Revenue for the quarter jumped 8 percent to $12.6 million from $11.7 million a year earlier.

Sensytech’s stock slipped less than 1 percent to close at $14.16 Friday on Nasdaq from $14.99 a week earlier. The markets were closed yesterday for the Presidents Day holiday.

The stock has fallen as low as $9.40 and has risen as high as $20.21 over the last year.

The biggest factor for the small growth in net income was expenses from moving a manufacturing facility from New Jersey to western Pennsylvania, said Chairman and Chief Executive Officer S. Kent Rockwell.

“These kind of expenses are typical when you shut down one facility and move it to another location,” he said. Moving expenses, estimated at $893,000, are forecast to affect earnings through the second fiscal quarter, which ends March 30.

Procedural delays in receiving final government certification at the new plant have held up orders and hurt bookings, which reached $4.6 million in the recent quarter. The company expects to post $25 million in bookings in its second quarter.

Several analysts called the delays short-term concerns, adding they were encouraged by Sensytech’s contract opportunities with the government, primarily with the Defense and Homeland Security departments.

“They have great proprietary technologies and are leaders with their service products,” which include reconnaissance communications and airborne imaging systems, said Stephen Levenson, a research director for Advest Inc., a Hartford, Conn., financial services firm and subsidiary of the Mony Group Inc.

But Sensytech’s size, expected to reach $64 million in revenues for fiscal 2004 ending Sept. 30, make the company more vulnerable to contract delays or cancellations than its larger rivals, said Mr. Levenson, who rated the stock a “buy.”

With smaller contractors, “you can see quarterly results swing well above or well below analyst expectations if there is a fluctuation in production,” he said, stressing that shareholders look at the company’s year-to-year results for a more accurate view of its progress.

Mr. Levenson does not own any stock and Advest does not have a financial relationship with the company.

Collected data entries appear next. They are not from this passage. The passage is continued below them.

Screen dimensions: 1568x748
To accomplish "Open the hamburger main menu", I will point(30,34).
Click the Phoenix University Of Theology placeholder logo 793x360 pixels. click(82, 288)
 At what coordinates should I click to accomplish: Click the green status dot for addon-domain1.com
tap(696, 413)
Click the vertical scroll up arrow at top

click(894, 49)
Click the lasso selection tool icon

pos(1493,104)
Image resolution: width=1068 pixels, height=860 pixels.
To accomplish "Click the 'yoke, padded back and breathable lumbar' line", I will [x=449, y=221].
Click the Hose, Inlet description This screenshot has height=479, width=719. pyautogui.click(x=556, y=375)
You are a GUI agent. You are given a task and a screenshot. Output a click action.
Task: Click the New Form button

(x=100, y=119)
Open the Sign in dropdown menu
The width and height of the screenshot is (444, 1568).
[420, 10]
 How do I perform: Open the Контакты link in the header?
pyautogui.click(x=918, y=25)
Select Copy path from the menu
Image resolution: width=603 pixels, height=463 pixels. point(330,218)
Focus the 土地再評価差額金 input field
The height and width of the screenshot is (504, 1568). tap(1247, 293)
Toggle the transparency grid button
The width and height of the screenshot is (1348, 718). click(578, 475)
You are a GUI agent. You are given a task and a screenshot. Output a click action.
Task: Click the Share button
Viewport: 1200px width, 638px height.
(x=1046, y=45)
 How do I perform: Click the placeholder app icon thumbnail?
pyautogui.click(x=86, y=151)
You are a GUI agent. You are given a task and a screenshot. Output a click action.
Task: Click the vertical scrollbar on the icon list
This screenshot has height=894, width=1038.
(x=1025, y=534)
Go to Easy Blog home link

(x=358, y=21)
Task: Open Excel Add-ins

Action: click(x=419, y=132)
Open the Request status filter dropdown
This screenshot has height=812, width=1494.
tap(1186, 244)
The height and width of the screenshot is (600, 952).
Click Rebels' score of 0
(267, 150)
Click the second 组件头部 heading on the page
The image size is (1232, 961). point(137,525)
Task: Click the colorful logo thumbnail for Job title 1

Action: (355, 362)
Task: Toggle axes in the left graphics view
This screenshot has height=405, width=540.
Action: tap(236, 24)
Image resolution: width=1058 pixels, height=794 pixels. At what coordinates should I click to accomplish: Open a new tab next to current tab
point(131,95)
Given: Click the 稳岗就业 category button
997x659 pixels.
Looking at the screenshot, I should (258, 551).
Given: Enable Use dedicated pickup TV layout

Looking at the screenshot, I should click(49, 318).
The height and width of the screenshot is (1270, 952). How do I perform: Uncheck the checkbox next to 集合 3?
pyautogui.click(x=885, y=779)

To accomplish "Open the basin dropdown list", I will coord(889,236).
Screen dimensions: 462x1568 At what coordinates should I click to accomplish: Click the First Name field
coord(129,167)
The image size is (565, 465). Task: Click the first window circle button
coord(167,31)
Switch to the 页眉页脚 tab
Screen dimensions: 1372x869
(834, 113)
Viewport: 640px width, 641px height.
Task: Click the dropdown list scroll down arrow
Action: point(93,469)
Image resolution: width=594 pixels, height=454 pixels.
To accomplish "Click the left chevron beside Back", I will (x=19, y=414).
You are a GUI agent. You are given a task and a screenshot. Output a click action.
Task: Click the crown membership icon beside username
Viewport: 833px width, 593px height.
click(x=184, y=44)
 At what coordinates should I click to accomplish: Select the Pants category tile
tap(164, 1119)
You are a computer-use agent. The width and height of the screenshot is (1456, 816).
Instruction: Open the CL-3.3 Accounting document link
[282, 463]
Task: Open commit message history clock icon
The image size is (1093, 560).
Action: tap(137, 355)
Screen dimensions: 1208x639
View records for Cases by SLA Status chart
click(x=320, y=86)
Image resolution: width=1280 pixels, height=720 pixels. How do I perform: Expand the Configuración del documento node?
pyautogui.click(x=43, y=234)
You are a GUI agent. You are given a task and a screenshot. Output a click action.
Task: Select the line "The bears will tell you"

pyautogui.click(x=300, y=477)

Steven Gish, an analyst, said he expected Sensytech’s back orders and revenues to pick up this year after the new facility is fully operational.

“But that won’t translate into earnings until later in the company’s fiscal year,” said Mr. Gish, with Newport Beach, Calif., investment bank Roth Capital Partners LLC.

By the second half of the fiscal year, the company also will be “primed” to make more acquisitions, Mr. Gish said, rating the stock a “buy.”

“One of the cornerstones of this company is its acquisitions,” which the company has not made since February 2002, Mr. Gish said. “But as Sensytech moves into secure earnings, we will likely see more in that market.”

Mr. Gish does not own any stock and Roth Capital does not do business with the company.